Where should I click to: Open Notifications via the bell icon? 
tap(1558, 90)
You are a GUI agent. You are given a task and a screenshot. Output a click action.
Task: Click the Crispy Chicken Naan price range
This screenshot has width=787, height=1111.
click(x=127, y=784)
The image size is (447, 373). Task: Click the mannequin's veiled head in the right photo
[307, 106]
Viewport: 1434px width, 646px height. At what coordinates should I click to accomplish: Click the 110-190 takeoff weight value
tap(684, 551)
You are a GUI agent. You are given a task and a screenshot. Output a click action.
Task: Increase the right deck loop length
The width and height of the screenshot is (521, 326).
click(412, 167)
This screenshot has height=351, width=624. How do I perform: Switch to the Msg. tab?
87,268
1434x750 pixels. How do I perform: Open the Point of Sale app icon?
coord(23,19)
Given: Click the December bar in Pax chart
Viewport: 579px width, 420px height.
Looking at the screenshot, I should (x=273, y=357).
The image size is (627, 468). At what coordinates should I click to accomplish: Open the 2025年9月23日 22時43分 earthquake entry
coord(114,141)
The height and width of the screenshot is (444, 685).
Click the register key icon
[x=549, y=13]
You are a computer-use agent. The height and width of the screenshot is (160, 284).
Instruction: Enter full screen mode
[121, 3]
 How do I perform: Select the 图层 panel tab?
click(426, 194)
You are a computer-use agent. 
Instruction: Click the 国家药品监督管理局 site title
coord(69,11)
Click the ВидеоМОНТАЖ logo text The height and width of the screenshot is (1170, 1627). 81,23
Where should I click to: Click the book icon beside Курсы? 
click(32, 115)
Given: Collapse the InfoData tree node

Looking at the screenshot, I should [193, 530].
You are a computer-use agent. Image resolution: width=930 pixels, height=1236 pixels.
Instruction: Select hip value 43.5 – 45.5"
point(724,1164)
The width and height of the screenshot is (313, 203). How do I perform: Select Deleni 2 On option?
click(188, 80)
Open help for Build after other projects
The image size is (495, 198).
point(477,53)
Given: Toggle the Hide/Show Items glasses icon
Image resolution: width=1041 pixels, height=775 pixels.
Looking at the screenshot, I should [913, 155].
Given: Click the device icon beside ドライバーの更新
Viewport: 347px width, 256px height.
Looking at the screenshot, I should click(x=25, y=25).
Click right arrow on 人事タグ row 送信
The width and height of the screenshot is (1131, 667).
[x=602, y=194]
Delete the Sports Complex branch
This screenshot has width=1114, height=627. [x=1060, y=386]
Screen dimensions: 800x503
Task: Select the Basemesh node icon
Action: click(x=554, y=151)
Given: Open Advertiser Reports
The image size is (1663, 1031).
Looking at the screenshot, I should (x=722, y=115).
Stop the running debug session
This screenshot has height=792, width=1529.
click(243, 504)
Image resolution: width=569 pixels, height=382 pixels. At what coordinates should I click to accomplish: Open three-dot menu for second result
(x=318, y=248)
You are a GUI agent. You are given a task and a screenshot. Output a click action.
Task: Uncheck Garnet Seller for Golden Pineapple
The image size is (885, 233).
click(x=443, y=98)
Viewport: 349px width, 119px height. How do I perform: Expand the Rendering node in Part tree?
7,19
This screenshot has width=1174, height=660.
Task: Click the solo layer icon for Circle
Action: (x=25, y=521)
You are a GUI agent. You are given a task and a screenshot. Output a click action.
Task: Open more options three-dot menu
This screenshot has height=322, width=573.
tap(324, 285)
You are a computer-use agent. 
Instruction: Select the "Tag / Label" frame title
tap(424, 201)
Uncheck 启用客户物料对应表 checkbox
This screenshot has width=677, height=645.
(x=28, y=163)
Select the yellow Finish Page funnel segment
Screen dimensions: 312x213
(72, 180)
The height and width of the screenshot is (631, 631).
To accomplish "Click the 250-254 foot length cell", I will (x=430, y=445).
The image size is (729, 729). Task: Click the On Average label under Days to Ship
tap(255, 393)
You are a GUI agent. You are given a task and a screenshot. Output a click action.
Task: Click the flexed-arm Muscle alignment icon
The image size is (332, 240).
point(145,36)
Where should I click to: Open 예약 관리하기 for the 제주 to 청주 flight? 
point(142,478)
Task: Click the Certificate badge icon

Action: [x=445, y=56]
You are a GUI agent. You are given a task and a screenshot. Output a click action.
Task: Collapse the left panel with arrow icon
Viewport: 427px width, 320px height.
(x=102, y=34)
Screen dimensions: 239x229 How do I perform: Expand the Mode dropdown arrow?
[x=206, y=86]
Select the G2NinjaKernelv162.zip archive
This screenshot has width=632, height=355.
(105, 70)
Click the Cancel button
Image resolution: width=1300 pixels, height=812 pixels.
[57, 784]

+ + + + +

Task brief
Rewrite the whole listing above, changing every "GUI agent" to "screen assistant" and leaving everything else as it is.

Exercise solution
Where should I click to: Open Notifications via the bell icon? 
tap(1558, 90)
You are a screen assistant. You are given a task and a screenshot. Output a click action.
Task: Click the Crispy Chicken Naan price range
This screenshot has width=787, height=1111.
click(x=127, y=784)
The image size is (447, 373). Task: Click the mannequin's veiled head in the right photo
[307, 106]
Viewport: 1434px width, 646px height. At what coordinates should I click to accomplish: Click the 110-190 takeoff weight value
tap(684, 551)
You are a screen assistant. You are given a task and a screenshot. Output a click action.
Task: Increase the right deck loop length
The width and height of the screenshot is (521, 326).
click(412, 167)
This screenshot has height=351, width=624. How do I perform: Switch to the Msg. tab?
87,268
1434x750 pixels. How do I perform: Open the Point of Sale app icon?
coord(23,19)
Given: Click the December bar in Pax chart
Viewport: 579px width, 420px height.
Looking at the screenshot, I should (x=273, y=357).
The image size is (627, 468). At what coordinates should I click to accomplish: Open the 2025年9月23日 22時43分 earthquake entry
coord(114,141)
The height and width of the screenshot is (444, 685).
Click the register key icon
[x=549, y=13]
You are a computer-use agent. The height and width of the screenshot is (160, 284).
Instruction: Enter full screen mode
[121, 3]
 How do I perform: Select the 图层 panel tab?
click(426, 194)
You are a computer-use agent. 
Instruction: Click the 国家药品监督管理局 site title
coord(69,11)
Click the ВидеоМОНТАЖ logo text The height and width of the screenshot is (1170, 1627). 81,23
Where should I click to: Click the book icon beside Курсы? 
click(32, 115)
Given: Collapse the InfoData tree node

Looking at the screenshot, I should [193, 530].
You are a computer-use agent. Image resolution: width=930 pixels, height=1236 pixels.
Instruction: Select hip value 43.5 – 45.5"
point(724,1164)
The width and height of the screenshot is (313, 203). How do I perform: Select Deleni 2 On option?
click(188, 80)
Open help for Build after other projects
The image size is (495, 198).
point(477,53)
Given: Toggle the Hide/Show Items glasses icon
Image resolution: width=1041 pixels, height=775 pixels.
Looking at the screenshot, I should [913, 155].
Given: Click the device icon beside ドライバーの更新
Viewport: 347px width, 256px height.
Looking at the screenshot, I should click(x=25, y=25).
Click right arrow on 人事タグ row 送信
The width and height of the screenshot is (1131, 667).
[x=602, y=194]
Delete the Sports Complex branch
This screenshot has width=1114, height=627. [x=1060, y=386]
Screen dimensions: 800x503
Task: Select the Basemesh node icon
Action: click(x=554, y=151)
Given: Open Advertiser Reports
The image size is (1663, 1031).
Looking at the screenshot, I should (x=722, y=115).
Stop the running debug session
This screenshot has height=792, width=1529.
click(243, 504)
Image resolution: width=569 pixels, height=382 pixels. At what coordinates should I click to accomplish: Open three-dot menu for second result
(x=318, y=248)
You are a screen assistant. You are given a task and a screenshot. Output a click action.
Task: Uncheck Garnet Seller for Golden Pineapple
The image size is (885, 233).
click(x=443, y=98)
Viewport: 349px width, 119px height. How do I perform: Expand the Rendering node in Part tree?
7,19
This screenshot has width=1174, height=660.
Task: Click the solo layer icon for Circle
Action: (x=25, y=521)
You are a screen assistant. You are given a task and a screenshot. Output a click action.
Task: Open more options three-dot menu
This screenshot has height=322, width=573.
tap(324, 285)
You are a computer-use agent. 
Instruction: Select the "Tag / Label" frame title
tap(424, 201)
Uncheck 启用客户物料对应表 checkbox
This screenshot has width=677, height=645.
(x=28, y=163)
Select the yellow Finish Page funnel segment
Screen dimensions: 312x213
(72, 180)
The height and width of the screenshot is (631, 631).
To accomplish "Click the 250-254 foot length cell", I will (x=430, y=445).
The image size is (729, 729). Task: Click the On Average label under Days to Ship
tap(255, 393)
You are a screen assistant. You are given a task and a screenshot. Output a click action.
Task: Click the flexed-arm Muscle alignment icon
The image size is (332, 240).
point(145,36)
Where should I click to: Open 예약 관리하기 for the 제주 to 청주 flight? 
point(142,478)
Task: Click the Certificate badge icon

Action: [x=445, y=56]
You are a screen assistant. You are given a task and a screenshot. Output a click action.
Task: Collapse the left panel with arrow icon
Viewport: 427px width, 320px height.
(x=102, y=34)
Screen dimensions: 239x229 How do I perform: Expand the Mode dropdown arrow?
[x=206, y=86]
Select the G2NinjaKernelv162.zip archive
This screenshot has width=632, height=355.
(105, 70)
Click the Cancel button
Image resolution: width=1300 pixels, height=812 pixels.
[57, 784]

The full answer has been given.